== THE INPUT
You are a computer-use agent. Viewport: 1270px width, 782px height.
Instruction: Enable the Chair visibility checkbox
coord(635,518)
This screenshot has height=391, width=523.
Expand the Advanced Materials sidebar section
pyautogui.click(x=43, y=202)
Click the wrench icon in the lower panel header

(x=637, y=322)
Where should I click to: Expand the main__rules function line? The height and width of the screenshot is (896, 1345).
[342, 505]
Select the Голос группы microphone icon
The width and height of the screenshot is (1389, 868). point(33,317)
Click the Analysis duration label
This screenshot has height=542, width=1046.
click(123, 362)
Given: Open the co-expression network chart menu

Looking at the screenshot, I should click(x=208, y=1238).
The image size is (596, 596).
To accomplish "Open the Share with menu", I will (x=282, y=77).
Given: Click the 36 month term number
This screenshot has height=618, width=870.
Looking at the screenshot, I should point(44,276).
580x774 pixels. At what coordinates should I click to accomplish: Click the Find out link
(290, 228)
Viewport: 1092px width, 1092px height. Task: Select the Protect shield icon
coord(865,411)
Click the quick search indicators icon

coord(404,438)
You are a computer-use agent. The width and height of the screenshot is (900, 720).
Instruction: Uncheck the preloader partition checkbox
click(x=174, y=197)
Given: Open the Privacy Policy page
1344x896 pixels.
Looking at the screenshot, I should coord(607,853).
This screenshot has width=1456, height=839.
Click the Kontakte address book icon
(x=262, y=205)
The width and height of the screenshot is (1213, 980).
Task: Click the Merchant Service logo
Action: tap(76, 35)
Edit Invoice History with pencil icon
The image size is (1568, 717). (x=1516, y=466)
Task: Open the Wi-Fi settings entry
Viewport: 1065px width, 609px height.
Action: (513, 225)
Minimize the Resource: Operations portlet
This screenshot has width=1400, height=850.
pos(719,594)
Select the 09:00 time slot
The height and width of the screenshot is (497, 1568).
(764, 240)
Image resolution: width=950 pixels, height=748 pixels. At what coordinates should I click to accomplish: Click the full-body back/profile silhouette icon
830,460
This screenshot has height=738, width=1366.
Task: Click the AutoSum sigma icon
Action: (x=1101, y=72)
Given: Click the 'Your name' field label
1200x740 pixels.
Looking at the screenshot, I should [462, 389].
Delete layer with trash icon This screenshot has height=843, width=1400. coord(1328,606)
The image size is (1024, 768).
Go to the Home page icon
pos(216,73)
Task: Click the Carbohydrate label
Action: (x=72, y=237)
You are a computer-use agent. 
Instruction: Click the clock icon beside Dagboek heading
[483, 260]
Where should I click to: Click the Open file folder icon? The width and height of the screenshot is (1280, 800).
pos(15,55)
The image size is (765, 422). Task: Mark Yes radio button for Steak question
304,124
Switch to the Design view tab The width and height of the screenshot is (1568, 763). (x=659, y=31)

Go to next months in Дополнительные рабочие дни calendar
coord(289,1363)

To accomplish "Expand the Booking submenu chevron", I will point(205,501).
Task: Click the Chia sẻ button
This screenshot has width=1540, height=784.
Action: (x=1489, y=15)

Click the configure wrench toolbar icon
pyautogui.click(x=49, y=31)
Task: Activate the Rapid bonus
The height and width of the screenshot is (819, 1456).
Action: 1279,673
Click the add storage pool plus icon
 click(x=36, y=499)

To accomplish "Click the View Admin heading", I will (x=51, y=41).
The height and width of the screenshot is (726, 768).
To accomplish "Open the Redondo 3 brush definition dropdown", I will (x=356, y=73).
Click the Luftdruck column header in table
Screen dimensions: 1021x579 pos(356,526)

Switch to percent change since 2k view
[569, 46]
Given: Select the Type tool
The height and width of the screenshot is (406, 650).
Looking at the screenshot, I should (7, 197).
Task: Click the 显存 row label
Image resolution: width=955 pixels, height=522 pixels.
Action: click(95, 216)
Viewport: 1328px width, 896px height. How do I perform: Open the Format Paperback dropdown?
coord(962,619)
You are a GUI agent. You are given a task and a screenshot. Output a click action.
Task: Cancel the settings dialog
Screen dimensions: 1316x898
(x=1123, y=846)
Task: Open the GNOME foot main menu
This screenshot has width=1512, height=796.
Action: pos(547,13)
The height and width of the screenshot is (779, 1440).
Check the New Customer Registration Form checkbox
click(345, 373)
====
**WHAT THE TASK REQUIRES:** Output the lines of the listing unchanged, starting at the line that contains "Click the quick search indicators icon" and stopping after the line that contains "Looking at the screenshot, I should [462, 389].".

**EXERCISE ANSWER:**
Click the quick search indicators icon

coord(404,438)
You are a computer-use agent. The width and height of the screenshot is (900, 720).
Instruction: Uncheck the preloader partition checkbox
click(x=174, y=197)
Given: Open the Privacy Policy page
1344x896 pixels.
Looking at the screenshot, I should coord(607,853).
This screenshot has width=1456, height=839.
Click the Kontakte address book icon
(x=262, y=205)
The width and height of the screenshot is (1213, 980).
Task: Click the Merchant Service logo
Action: tap(76, 35)
Edit Invoice History with pencil icon
The image size is (1568, 717). (x=1516, y=466)
Task: Open the Wi-Fi settings entry
Viewport: 1065px width, 609px height.
Action: (513, 225)
Minimize the Resource: Operations portlet
This screenshot has width=1400, height=850.
pos(719,594)
Select the 09:00 time slot
The height and width of the screenshot is (497, 1568).
(764, 240)
Image resolution: width=950 pixels, height=748 pixels. At what coordinates should I click to accomplish: Click the full-body back/profile silhouette icon
830,460
This screenshot has height=738, width=1366.
Task: Click the AutoSum sigma icon
Action: (x=1101, y=72)
Given: Click the 'Your name' field label
1200x740 pixels.
Looking at the screenshot, I should [462, 389].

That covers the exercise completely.